▸ Excerpted text:
>>>

Let $\chi : G := \paren {\Z / q \Z}^\times \to \C^\times$ be a Dirichlet character modulo $q$.



Let $\map L {s, \chi}$ be the Dirichlet $L$-function for $\chi$.


Let $\chi$ be the trivial character.

Then $\map L {s, \chi}$ has an analytic continuation to $\C$ except for a simple pole at $s = 1$.


Let $\chi$ be non-trivial.

Then $\map L {s, \chi}$ is analytic on $\map \Re s > 0$.


Proof

Let $\chi$ be the trivial character.

Then by Dirichlet L-Function from Trivial Character:

$\ds \map L {s, \chi} = \map \zeta s \cdot \prod_{p \mathop \divides q} \paren {1 - p^{-s} }$

where $\divides$ denotes divisibility.

Also, by Poles of Riemann Zeta Function, $\zeta$ is analytic on $\C$ except for a simple pole at $s = 1$.

Since $\map L {s, \chi}$ is just $\zeta$ times some constant, the same holds for this function.


If $\chi$ is non-trivial, then by the Orthogonality Relations for Characters:

$\ds \sum_{x \mathop \in G} \map \chi x = 0$

By definition, $\chi$ is $q$-periodic, and zero on integers not coprime to $q$.

So for any $M \in \N$:

$\ds \sum_{n \mathop = M + 1}^{M + Q} \map \chi n = 0$


Let $M, N \in \N$ be arbitrary.

Let $d$ be such that $M + q d \le N \le M + q \paren {d + 1}$.


Then:

\(\ds \sum_{n \mathop = M}^N \map \chi n\) \(=\) \(\ds \sum_{k \mathop = 0}^{d - 1} \sum_{n \mathop = 0}^{q - 1} \map \chi {M + k q + n} + \sum_{n \mathop = M + q d}^N \map \chi n\)
\(\ds \) \(=\) \(\ds \sum_{n \mathop = M \mathop + q d}^N \map \chi n\) because $\chi$ is $q$-periodic, and zero on integers not coprime to $q$
\(\ds \) \(\le\) \(\ds q\) because $\size {N - M + q d} \le q$

So the coefficients $\map \chi n$ of $\map L {s, \chi}$ have bounded partial sums.

Therefore, by Convergence of Dirichlet Series with Bounded Partial Sums, $\map L {s, \chi}$ converges locally uniformly to an analytic function on $\map \Re s > 0$.

$\blacksquare$

<<<

▸ Excerpted data:
>>>

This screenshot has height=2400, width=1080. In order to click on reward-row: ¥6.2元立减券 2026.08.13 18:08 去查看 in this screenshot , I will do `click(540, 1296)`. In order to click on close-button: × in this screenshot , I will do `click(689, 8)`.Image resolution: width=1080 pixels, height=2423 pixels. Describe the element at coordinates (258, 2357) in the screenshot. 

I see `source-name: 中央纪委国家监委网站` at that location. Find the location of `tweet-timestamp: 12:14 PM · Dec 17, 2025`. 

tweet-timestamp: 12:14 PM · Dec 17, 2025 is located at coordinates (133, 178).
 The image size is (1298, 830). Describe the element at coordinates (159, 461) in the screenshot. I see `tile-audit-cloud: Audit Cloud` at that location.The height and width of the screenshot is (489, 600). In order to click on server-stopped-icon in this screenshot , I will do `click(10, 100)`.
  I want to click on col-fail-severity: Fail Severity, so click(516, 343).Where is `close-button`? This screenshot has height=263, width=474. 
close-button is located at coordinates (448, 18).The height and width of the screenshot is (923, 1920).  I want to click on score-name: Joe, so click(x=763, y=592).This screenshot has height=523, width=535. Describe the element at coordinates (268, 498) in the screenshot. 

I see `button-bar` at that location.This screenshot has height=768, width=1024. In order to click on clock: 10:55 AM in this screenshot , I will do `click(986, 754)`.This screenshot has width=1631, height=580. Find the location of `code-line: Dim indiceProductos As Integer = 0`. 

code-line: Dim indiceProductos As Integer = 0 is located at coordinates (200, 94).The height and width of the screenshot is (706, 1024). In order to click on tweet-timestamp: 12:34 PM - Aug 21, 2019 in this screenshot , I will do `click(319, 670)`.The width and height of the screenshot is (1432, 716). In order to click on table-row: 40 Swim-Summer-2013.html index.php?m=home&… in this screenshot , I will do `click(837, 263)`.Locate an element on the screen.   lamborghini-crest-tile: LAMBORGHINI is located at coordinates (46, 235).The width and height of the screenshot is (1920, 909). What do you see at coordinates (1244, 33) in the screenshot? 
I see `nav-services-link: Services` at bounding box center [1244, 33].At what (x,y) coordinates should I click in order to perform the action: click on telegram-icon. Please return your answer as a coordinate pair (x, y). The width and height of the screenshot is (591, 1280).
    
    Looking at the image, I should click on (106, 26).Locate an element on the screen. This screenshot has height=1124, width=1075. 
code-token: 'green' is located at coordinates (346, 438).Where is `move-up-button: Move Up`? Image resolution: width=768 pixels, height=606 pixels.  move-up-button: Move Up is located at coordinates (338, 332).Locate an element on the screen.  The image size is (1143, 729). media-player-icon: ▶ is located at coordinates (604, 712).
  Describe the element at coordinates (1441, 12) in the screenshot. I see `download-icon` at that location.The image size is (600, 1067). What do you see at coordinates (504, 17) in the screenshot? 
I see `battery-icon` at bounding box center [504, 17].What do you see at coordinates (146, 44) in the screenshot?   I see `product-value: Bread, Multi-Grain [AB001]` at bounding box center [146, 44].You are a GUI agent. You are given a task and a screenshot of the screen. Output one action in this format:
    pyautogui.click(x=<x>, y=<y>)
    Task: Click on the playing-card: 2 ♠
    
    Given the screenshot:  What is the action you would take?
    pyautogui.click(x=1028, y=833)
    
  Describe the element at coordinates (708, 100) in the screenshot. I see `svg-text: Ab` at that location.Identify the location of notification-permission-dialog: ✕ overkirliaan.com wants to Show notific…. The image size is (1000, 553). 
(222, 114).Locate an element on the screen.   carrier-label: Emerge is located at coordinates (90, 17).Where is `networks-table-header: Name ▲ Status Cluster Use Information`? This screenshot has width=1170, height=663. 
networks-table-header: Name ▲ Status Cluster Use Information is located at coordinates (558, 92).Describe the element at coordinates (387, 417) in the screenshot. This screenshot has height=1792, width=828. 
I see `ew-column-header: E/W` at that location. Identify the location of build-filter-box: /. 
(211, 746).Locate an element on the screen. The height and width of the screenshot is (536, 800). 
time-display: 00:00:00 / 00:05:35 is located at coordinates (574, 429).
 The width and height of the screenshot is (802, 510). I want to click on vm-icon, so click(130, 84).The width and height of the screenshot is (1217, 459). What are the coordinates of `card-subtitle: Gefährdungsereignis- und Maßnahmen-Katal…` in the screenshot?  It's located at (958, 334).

<<<

▸ Brief:
In the text on Dirichlet L-functions, retype the passage that begins with the words containing "Let $\map L" and ends with "to $\C$ except for a simple pole at $s = 1$.".

▸ The answer:
Let $\map L {s, \chi}$ be the Dirichlet $L$-function for $\chi$.


Let $\chi$ be the trivial character.

Then $\map L {s, \chi}$ has an analytic continuation to $\C$ except for a simple pole at $s = 1$.